A close friend is a new grandmother and together we've been enjoying what it means to reacquaint ourselves with the world of little humans. At age two, one grandson is mastering the art of speaking, usually repeating everything that is said to him. "I roll the pink ball," he says questioningly. Then he repeats it again as he indeed, rolls the pink ball. Sometimes he would come up with a question-statement like, "We're going to your house now," looking questioningly at his grandma. If she replies, "Yes, I know!" or "Yes, we are," then the question will be repeated again and again until she gets her reply down in the exact words that her grandson has used. "We're going to Grandma's house now", gives her grandson the reassurance that he is understood.
I was struck by how often something similar happens in Pastor-Parishoner conversations. A parishioner says that she doesn't like the changes at church, or the neglect she feels from the pastor, and then shares the particulars of her concerns. The pastor response acknowledges the individual's difficulty with the changes or the behavior, but we don't always respond by using the very same words the individual uses. In fact, reframing with different words was probably one way I often hoped to bring someone around to a new way of seeing a situation. But watching her grandson, I remembered that the practice of active listening begins with the exact same words that the speaker is using, a step easily skipped over.

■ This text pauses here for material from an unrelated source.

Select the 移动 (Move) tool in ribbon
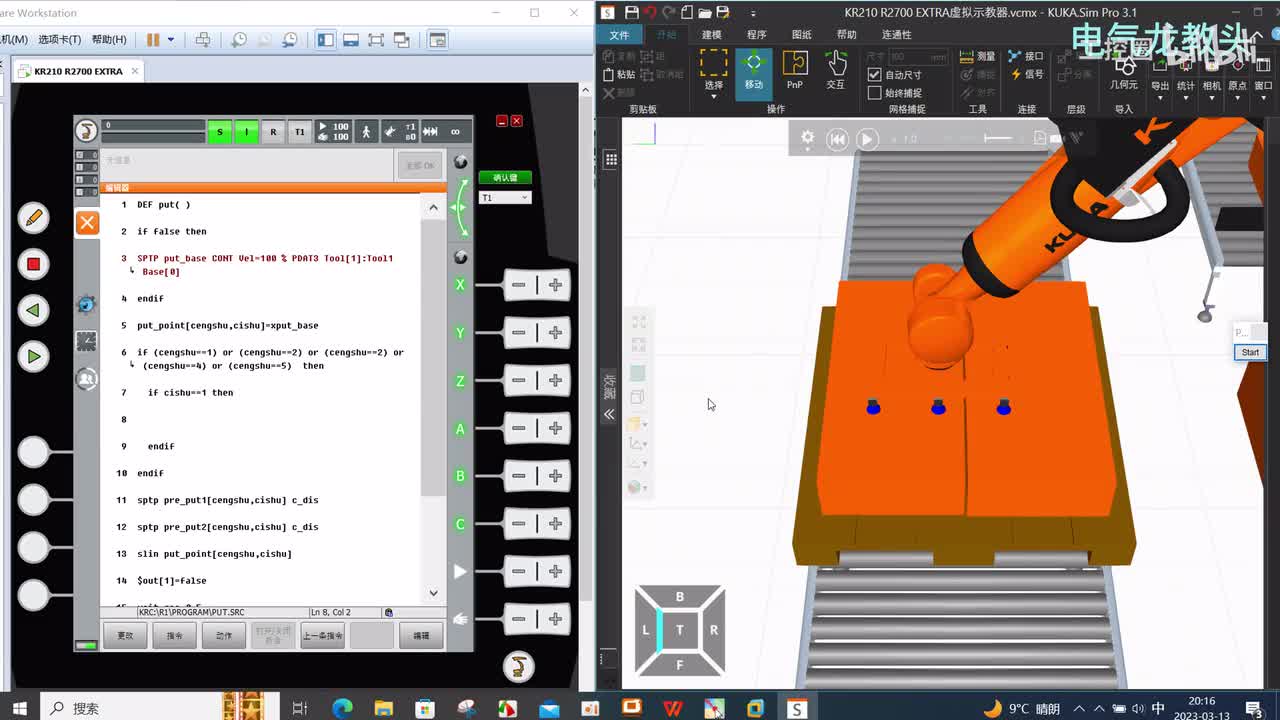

It is frustrating when a parishioner says, "I've tried talking to the pastor, but s/he just doesn't listen." Usually we can remember vividly the whole conversation, having replayed it in our own heads if it was a hard one. Yet "S/he doesn't listen" can really mean "I don't feel heard" which is a different concern all together. The next time you find yourself fielding a tough conversation, try using the exact words that the other person is using. Continue with the parroting until the person can say, "Yes, that's right. That's what I'm saying." Then try moving into the reframing process. I know it isn't magic. It won't make the difficulty disappear, but it lays the groundwork needed for the parishioner to say, "I feel like I was heard". For most of us most of the time, that's what we really want anyway, isn't it?